For many experts, the struggles of CHWs during COVID-19 laid bare the lie behind a common trope used to justify their lack of pay: that women are innately motivated to serve their neighbors and community, and that to pay them would sully the spiritual benefits of their work.

Instead, researchers like Kenneth Maes at Oregon State University are finding that far from being in a satisfied state of fulfillment, CHWs in Ethiopia experience more psychological distress throughout the year compared to others in their areas, partly due to the strain of their work and partly due to their poor economic status.

Neeta Kashid, an ASHA worker with her co-workers visiting Mhasave village for routine work in the district Kolhapur, Maharashtra, the western states of India. (Abhijeet Gurjar for Foreign Policy and The Fuller Project)

“It’s emotional blackmail,” says Margaret Odera, a Nairobi-based CHW who is working to create a national association of CHWs in Kenya. “I have had people come visit us from the USA who say ‘you community health workers are doing a great job.’ And if we say ‘so you will pay us?’ [They say] ‘We can’t, because your job is so great that you can’t be paid.”

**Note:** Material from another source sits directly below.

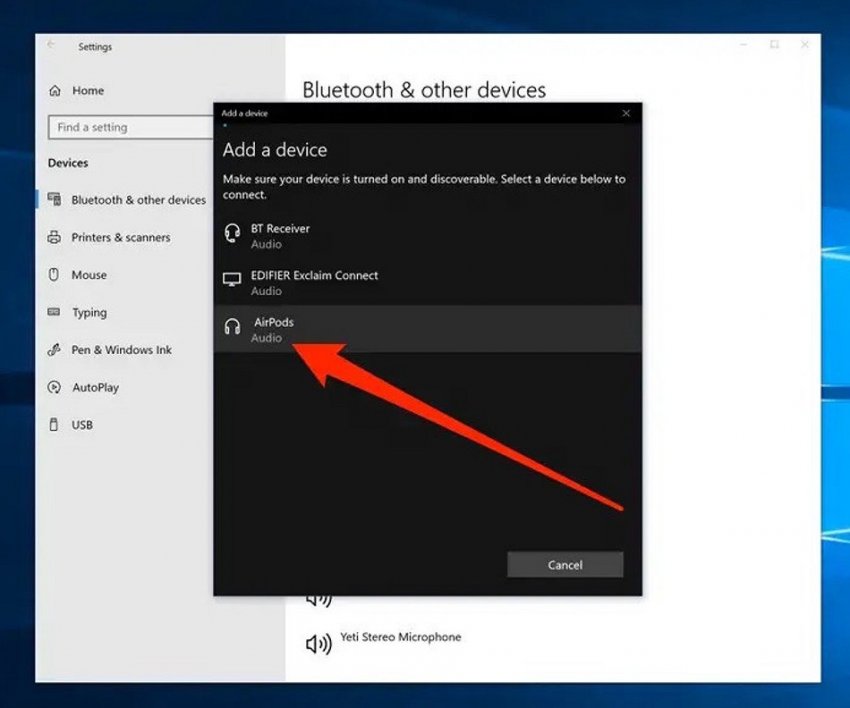Click the AutoPlay icon in sidebar
The height and width of the screenshot is (708, 850).
click(54, 387)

For Odera, the matter is straightforward. Doctors derive satisfaction from their work too, but they’re still paid; CHWs are health professionals providing vital services, and should be paid accordingly. 

She details the health statistics she’s gathered for her latest report to her supervisors: children who have been dewormed; children born inside the hospital and outside; children who are malnourished; mothers who are pregnant; community members with non-communicable diseases. The list goes on.

She recalls: “One time my son was asking me: ‘Mom, you go to the hospital every day. I think you’re a doctor. But at the end of the month, when I ask you to buy me something, you say you don’t have any money. What’s happening?’ And you know, I have nothing to say.”